A potential way to address some of the issues identified here would be to establish formal communities of practice: an assembly of peers who regularly interact for the explicit purpose of deepening their knowledge and reciprocating support while increasing competence in their interest area [32, 33] in oncology settings. These have been shown to streamline interprofessional collaboration and promote a culture of partnership among the members in that type of setting [32]. Communities of practice in healthcare have been shown to contribute to better sharing of information and resources between healthcare professionals, reduced professional isolation, increase in competencies pertaining to the CoP topic, and implementation of new processes into practice [33,34,35,36,37]. For instance, a perceived lack of accessible data on biomarkers could account for the low skill levels participants reported in identifying those that characterize the progression of a specific type of cancer. Communities of practice in oncology settings could aid the spread and understanding of such information by providing a forum for connecting HCPs involved in this area of care with other who have various knowledge and experience levels, especially when guidelines have not fully “caught up” with options and possibilities for bedside practice [33].

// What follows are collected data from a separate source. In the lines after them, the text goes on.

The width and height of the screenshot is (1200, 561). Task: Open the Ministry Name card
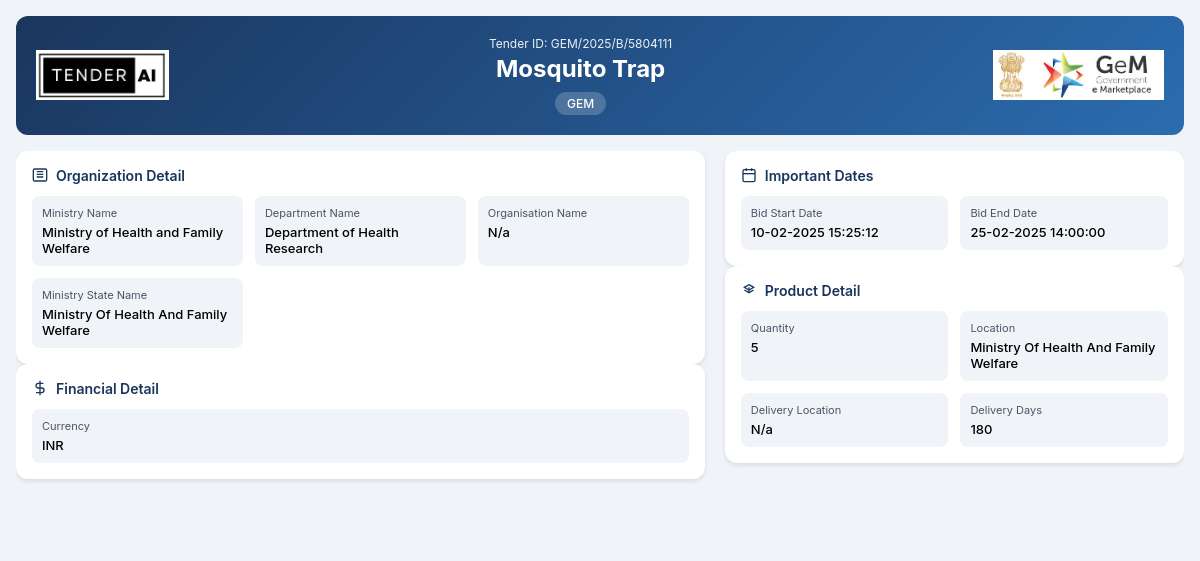[x=137, y=231]
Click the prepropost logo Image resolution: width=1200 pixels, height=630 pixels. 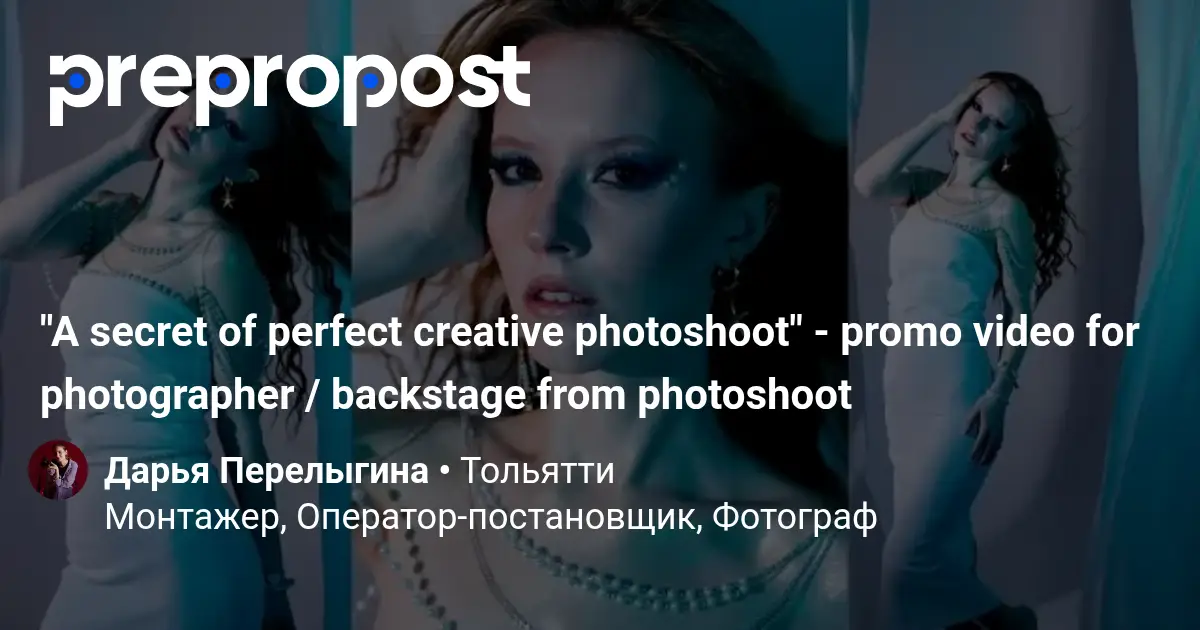290,84
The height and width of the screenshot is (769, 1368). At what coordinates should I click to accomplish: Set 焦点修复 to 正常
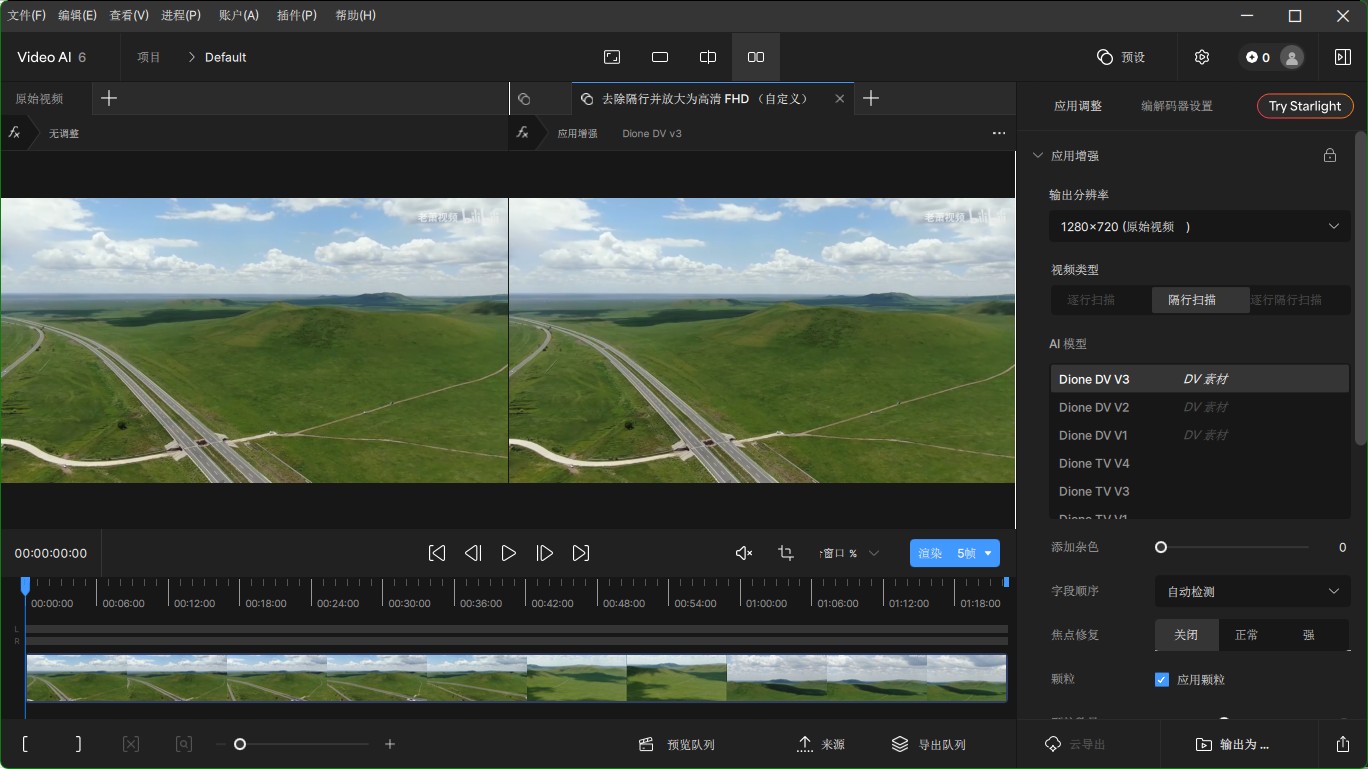[x=1246, y=635]
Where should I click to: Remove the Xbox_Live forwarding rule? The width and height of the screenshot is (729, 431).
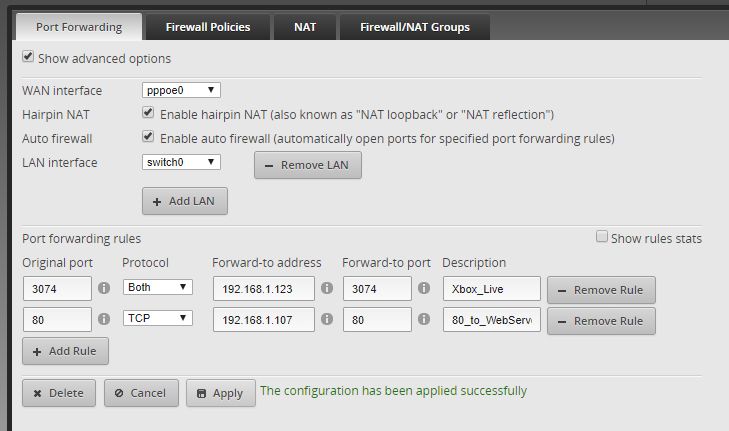[601, 291]
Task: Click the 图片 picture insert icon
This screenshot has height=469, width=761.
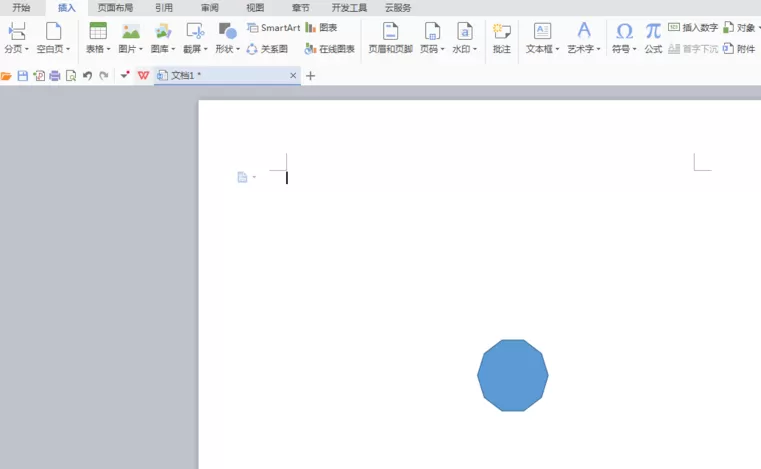Action: point(131,32)
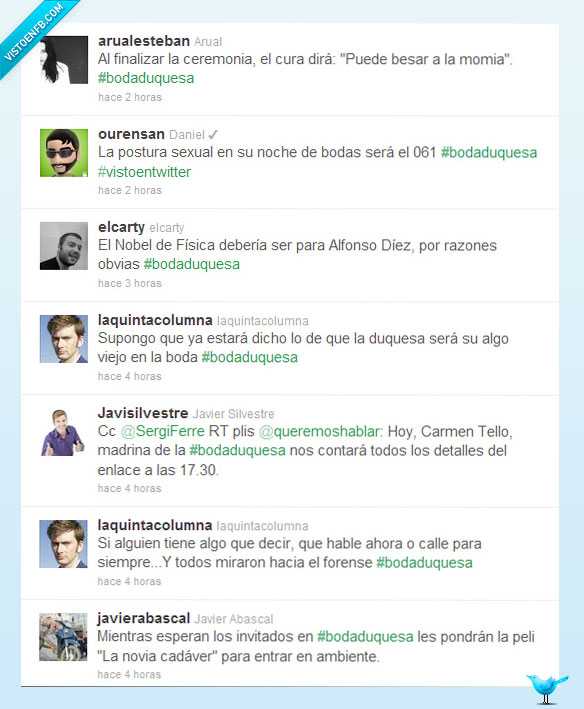The image size is (584, 709).
Task: Open the @queremoshablar mention
Action: coord(320,431)
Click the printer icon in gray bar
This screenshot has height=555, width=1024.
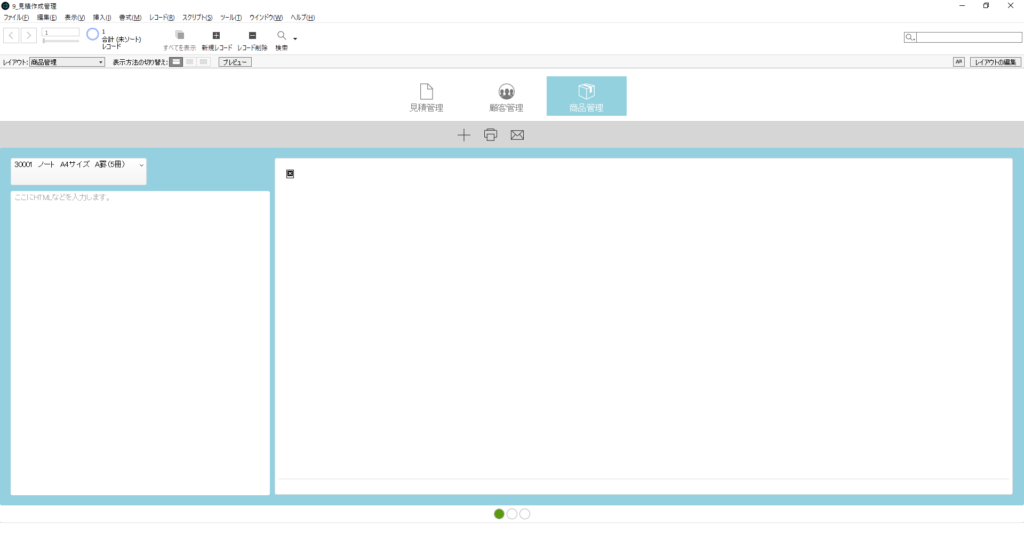[490, 135]
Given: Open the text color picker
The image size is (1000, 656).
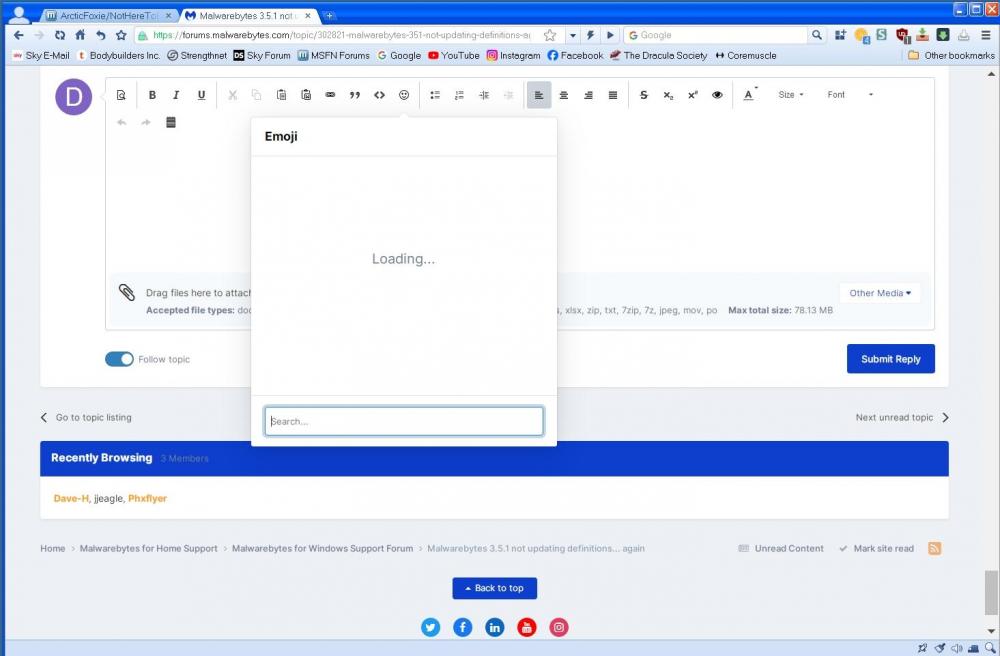Looking at the screenshot, I should (749, 95).
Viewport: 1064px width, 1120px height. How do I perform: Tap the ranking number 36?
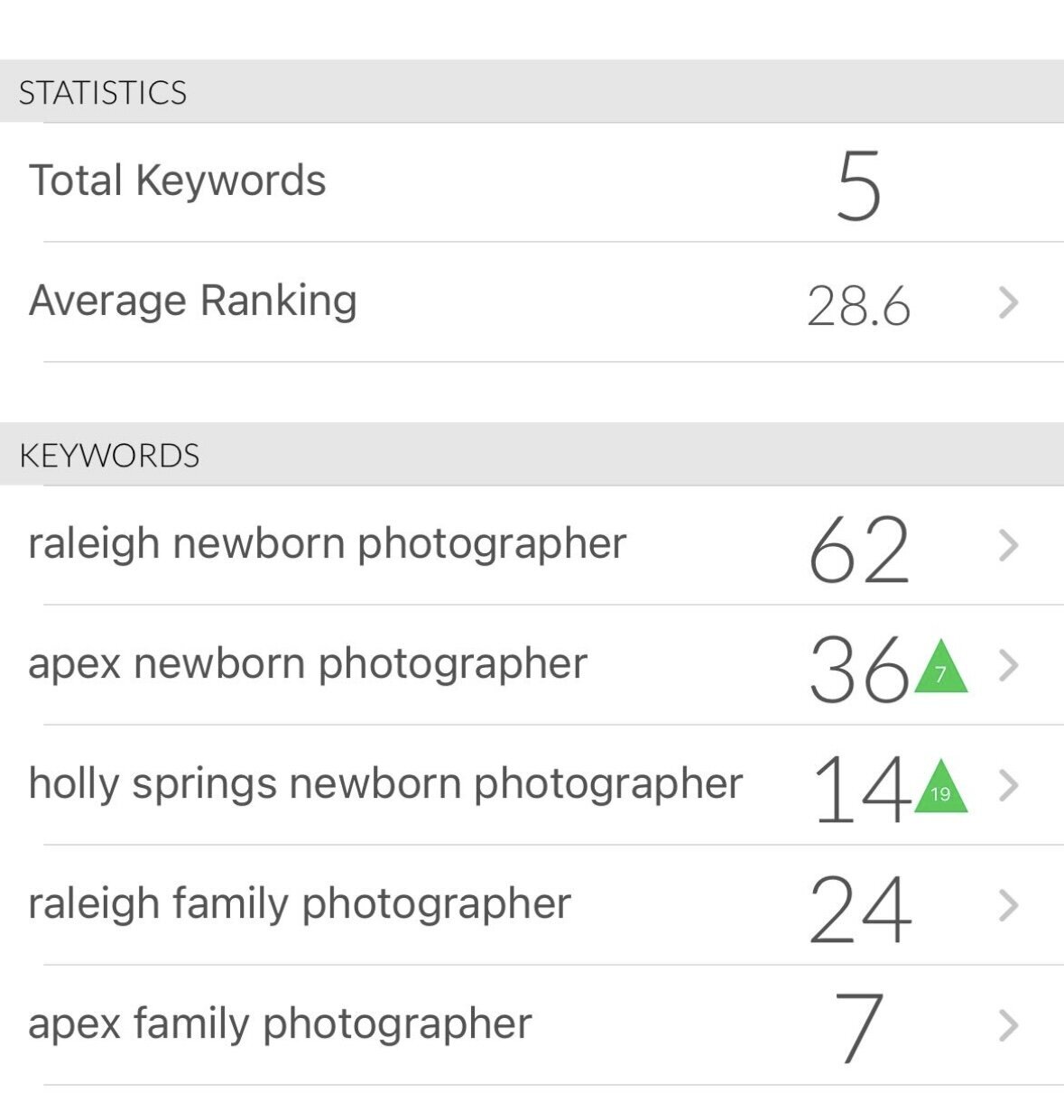858,669
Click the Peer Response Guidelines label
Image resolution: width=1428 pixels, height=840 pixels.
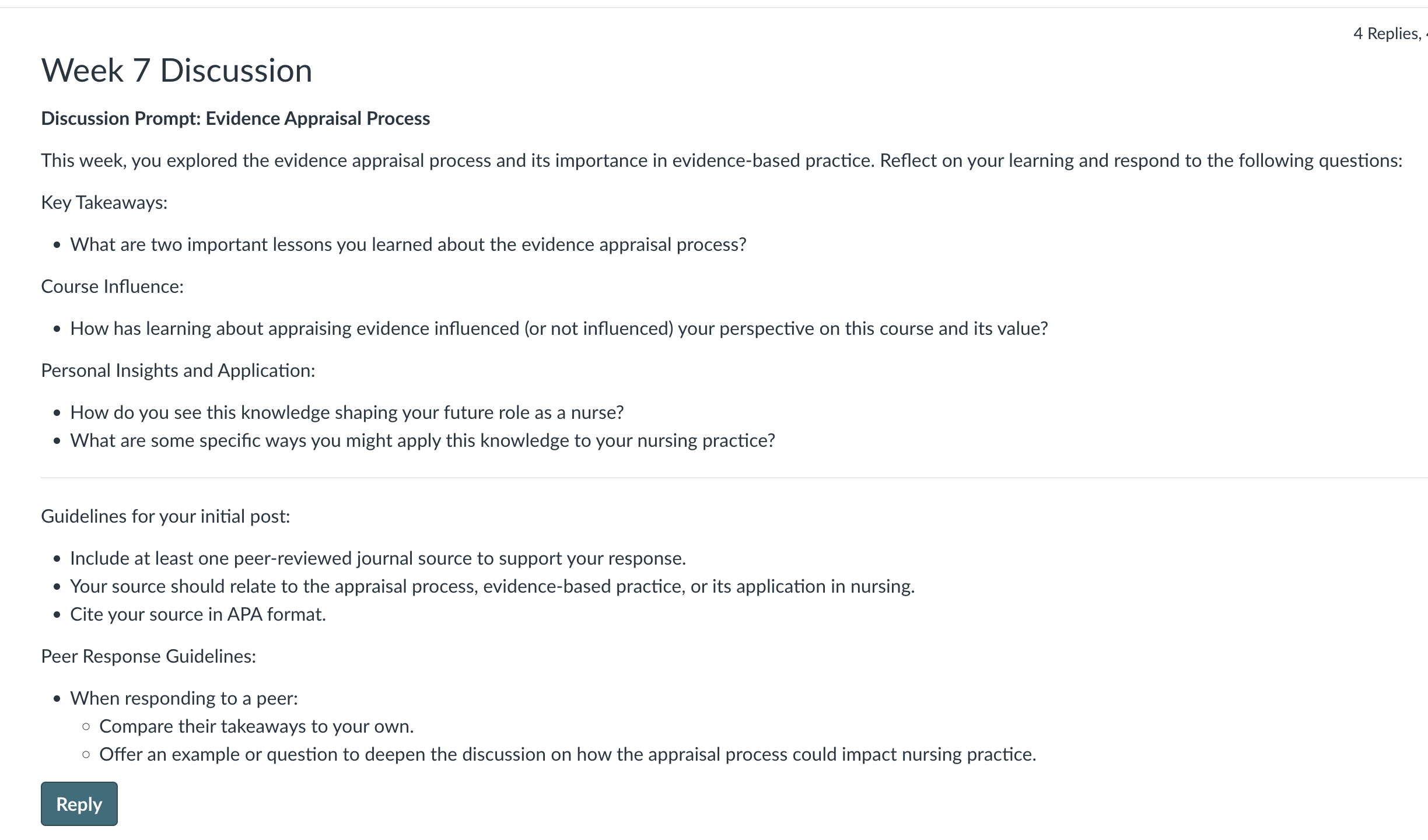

As the development of new targeted therapies, including IO agents shows no sign of slowing down, it is of utmost importance to address these gaps by not only by educating HCPs to expand their knowledge of IO agents, but also by furnishing the opportunity to enhance their skills and build the necessary confidence in using pharmacodiagnostics and IO agents, as well as communicating more effectively among colleagues and with patients.

Limitations

Participants were asked to self-report, as the study protocol did not include objective observation. This methodology can introduce different types of participant biases such as social desirability bias in both qualitative and quantitative phases [38]. To support candid reporting, both qualitative and quantitative phase participants were reminded that their data were to be anonymized. Survey scales were carefully selected to consider the tendency of physicians to overestimate their own competencies [39]. In addition, triangulation [40] and purposive sampling [41] were used to minimize self-reporting bias and selection bias (by including participants with different levels of experience, from various states and settings). Caution should still be exercised when generalizing the findings as this study included a small number of participants, where a larger study may reveal important local, and health system-specific differences. Reader should also consider response rate when interpreting reported findings. In addition, this study did not focus on one or a set of particular tumor sites, thus cancer-specific generalizations are not warranted. Further research can determine how clinical practice in pharmacodiagnostics, how IO agents may differ by cancer type and sub-types, and how specific specialist groups may experience challenges when integrating novel immunotherapies. To inform local educational activities and offerings, we recommend conducting shorter location-specific needs assessments to validate the gaps sand ensure the benefits of developing precise activities for the targeted learners.

Conclusion

This mixed-methods study identified the main challenges and educational needs of HCPs in oncology as they increasingly integrate newly approved IO agents into practice. Educators and quality improvement experts should take these findings into consideration when developing evidence-based continuing medical education, continuing professional development, and other types of performance improvement / quality improvement interventions [42]. These findings can also help inform knowledge translation activities such as online modules and lectures designed to allow healthcare professionals to keep abreast with the latest evidence on immunotherapies. Simulation, case-based learning activities, and peer-to-peer learning opportunities (such as the development of communities of practice) can offer solutions to address the skill, confidence, and competence gaps, as well as the interprofessional collaboration challenges identified through this project.